There, in Mexico’s second largest city, she saw painter Jose Orozco’s powerful murals rising high on sun-baked walls. She marveled at the Gothic, Byzantine and Arabic blend of the city’s fabled 16th century cathedral. Familiar stories her mother often recounted in English suddenly took on new meaning when told during a Spanish-language history course.
“My family is from Guadalajara,” said Garza, a second-generation Mexican American who was born in Laredo, Texas. “My mother used to talk about my fair skin and say it was common to many people in the area because Spaniards settled there in great numbers.
“In one of my classes, we studied these Spanish settlements. I looked around and saw so many students with skin as fair as mine. I realized this wasn’t just Mexican history, it was part of my history too.”
Construction worker Manuel Zapata’s desire is to pass Spanish on to his 2-year-old son, Michael.
Zapata’s mother came to the United States from Mexico speaking only Spanish, but the language had left her by her 30s. His father, also born in Mexico, remains fluent but the cross-country truck driver was rarely home to teach his children.
So Zapata is sometimes forced into silence when his bilingual wife, Carol, and in-laws turn to Spanish in discussions about everything from their Mexican heritage to their children’s Little League performance.
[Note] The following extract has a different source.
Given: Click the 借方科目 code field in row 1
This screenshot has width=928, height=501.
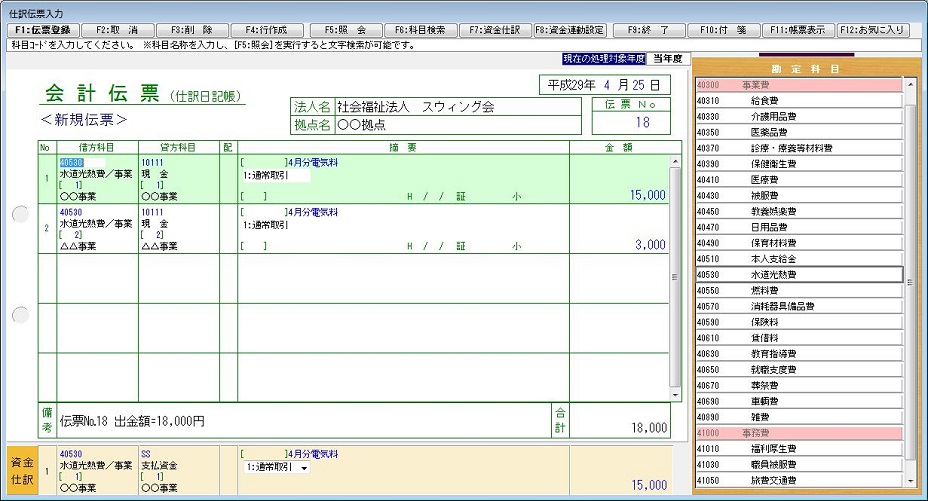Looking at the screenshot, I should 82,162.
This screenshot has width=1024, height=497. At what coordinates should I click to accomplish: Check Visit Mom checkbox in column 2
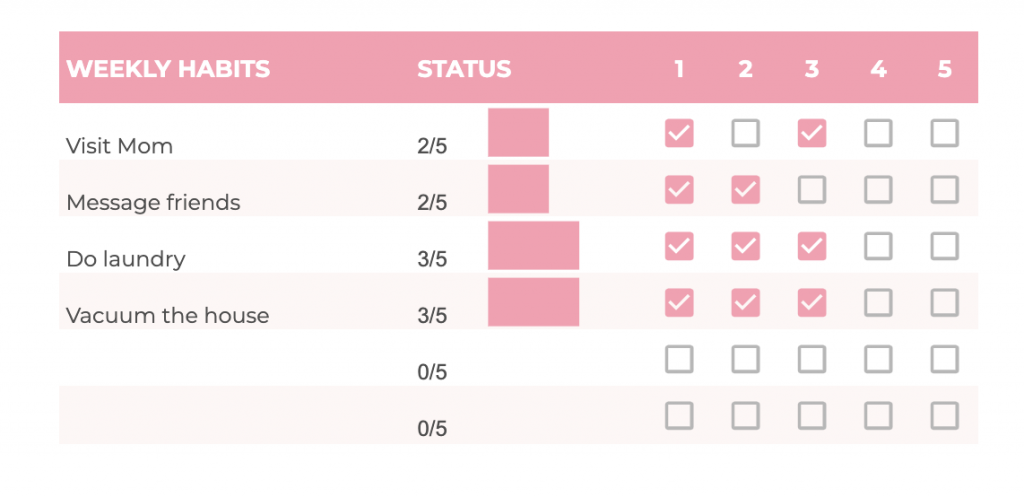746,133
Spanish is a more intimate language, the one they immediately switch to when family matters surface.
“They don’t look down upon me because I can’t speak it,” he said. “But I feel empty because I know there is no excuse for me not to learn something that could open up a new world.”
For a year, Zapata has been taking weekly night courses at a Covina adult school, supplemented by help from his wife. She takes the lead in teaching Michael.
“She’ll tell us to do something, like ‘close the door’ in English, then follow it up with cerra la puerta,” Manuel said. “But one day I’m going to know enough to teach our child too.”